Globins are a family of heme-containing proteins that reversibly bind gaseous ligands such as oxygen (O₂), nitric oxide (NO), and carbon monoxide (CO). Their presence has been described in bacteria, fungi, protists, plants, and animals (Hardison 1996). Four mammalian globins have thus far been identified: hemoglobin, myoglobin, neuroglobin, and cytoglobin (Burmester et al. 2000, 2002; Trent et al. 2001; Pesce et al. 2002; Trent and Hargrove 2002). Neuroglobin has been identified in the brain (Burmester et al. 2000; Awenius et al. 2001; Mammen et al. 2002; Reuss et al. 2002; Zhang et al. 2002; Wystub et al. 2003; Fuchs et al. 2004; Kugelstadt et al. 2004), in retinal neurons (Schmidt et al. 2003; Fuchs et al. 2004; Kugelstadt et al. 2004), and in different endocrine tissues (Geuens et al. 2003). Functional roles that have been proposed for Ngb include enhancement of oxygen delivery to mitochondria (Schmidt et al. 2003; Burmester and Hankeln 2004; Fuchs et al. 2004; Wystub et al. 2004), detoxification of NO (Mammen et al. 2002; Herold et al. 2004; Nienhaus et al. 2004; Vallone et al. 2004), and hypoxia sensing (Couture et al. 2001; Dewilde et al. 2001; Wakasugi et al. 2003).
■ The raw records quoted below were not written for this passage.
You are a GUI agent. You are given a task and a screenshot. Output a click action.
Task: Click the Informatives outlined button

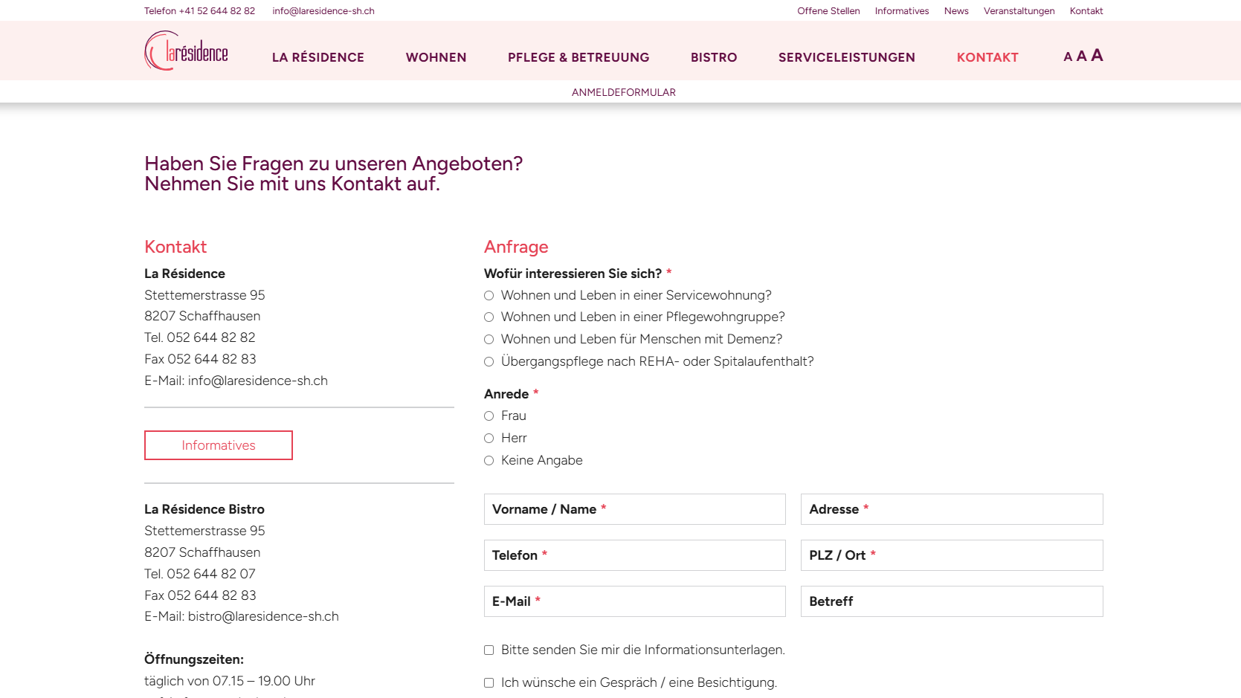pyautogui.click(x=219, y=445)
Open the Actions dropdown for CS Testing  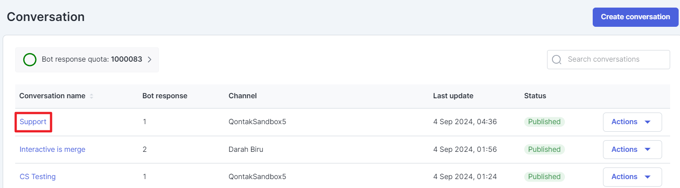632,176
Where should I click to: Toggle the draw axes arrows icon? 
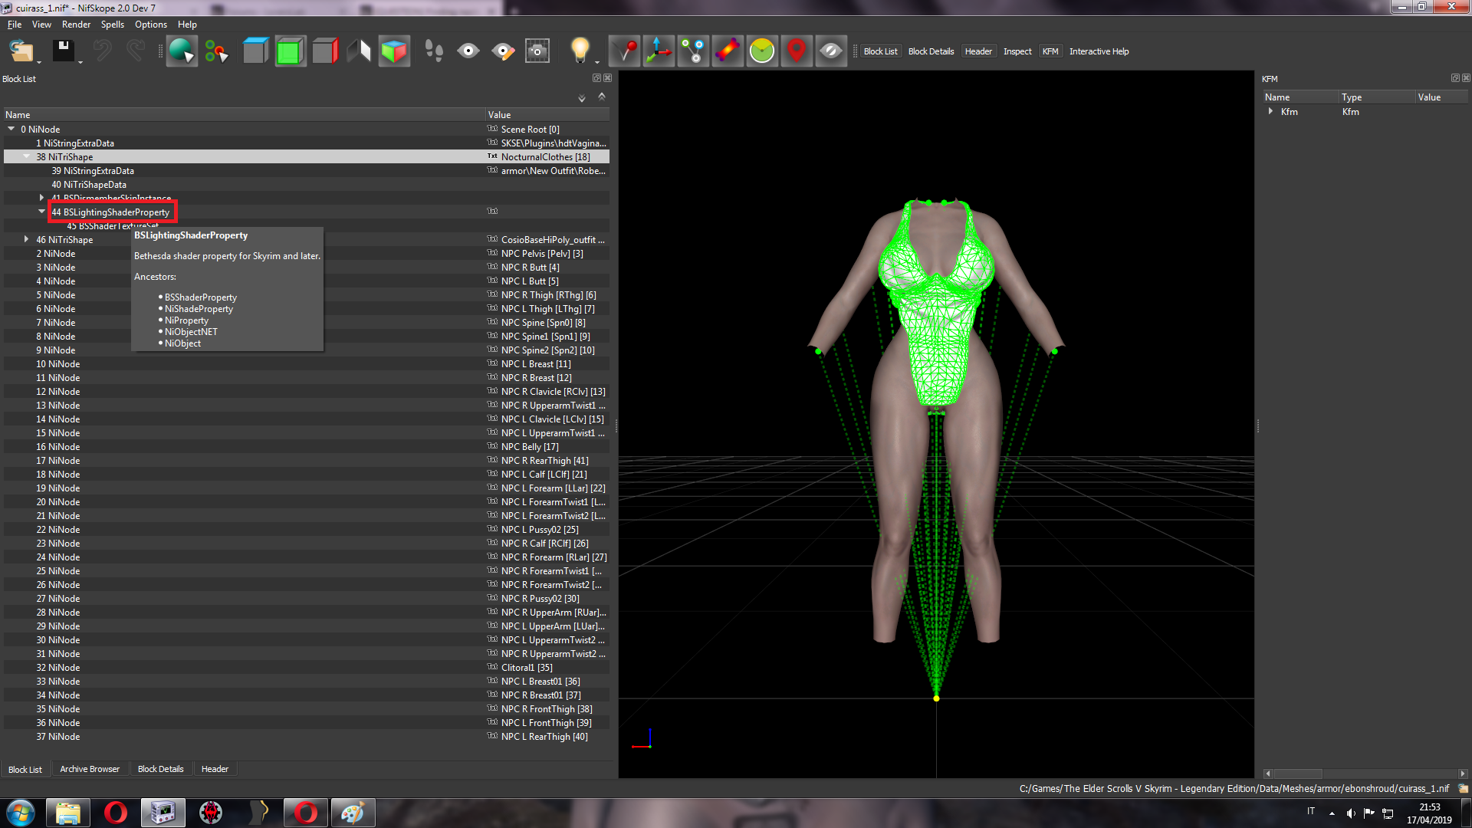tap(659, 51)
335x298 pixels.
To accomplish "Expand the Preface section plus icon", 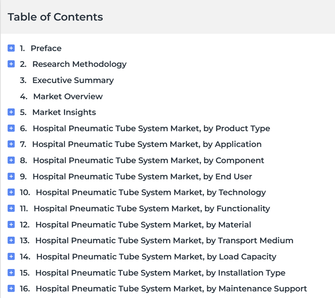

In addition, it has been shown that Ngb expression is increased in vivo and in vitro during acute neuronal hypoxia and that Ngb overexpression leads to enhanced survival of cortical neurons (Sun et al. 2001, 2003). Cytoglobin was detected in virtually all tissues in humans, mice and zebrafish (Burmester et al. 2002; Trent and Hargrove 2002). Proposed roles for Cygb include facilitation of oxygen diffusion, NO scavenging (Trent and Hargrove 2002), and O₂ supply for enzymatic reactions such as hydroxylation of proline residues during collagen synthesis (Schmidt et al. 2004).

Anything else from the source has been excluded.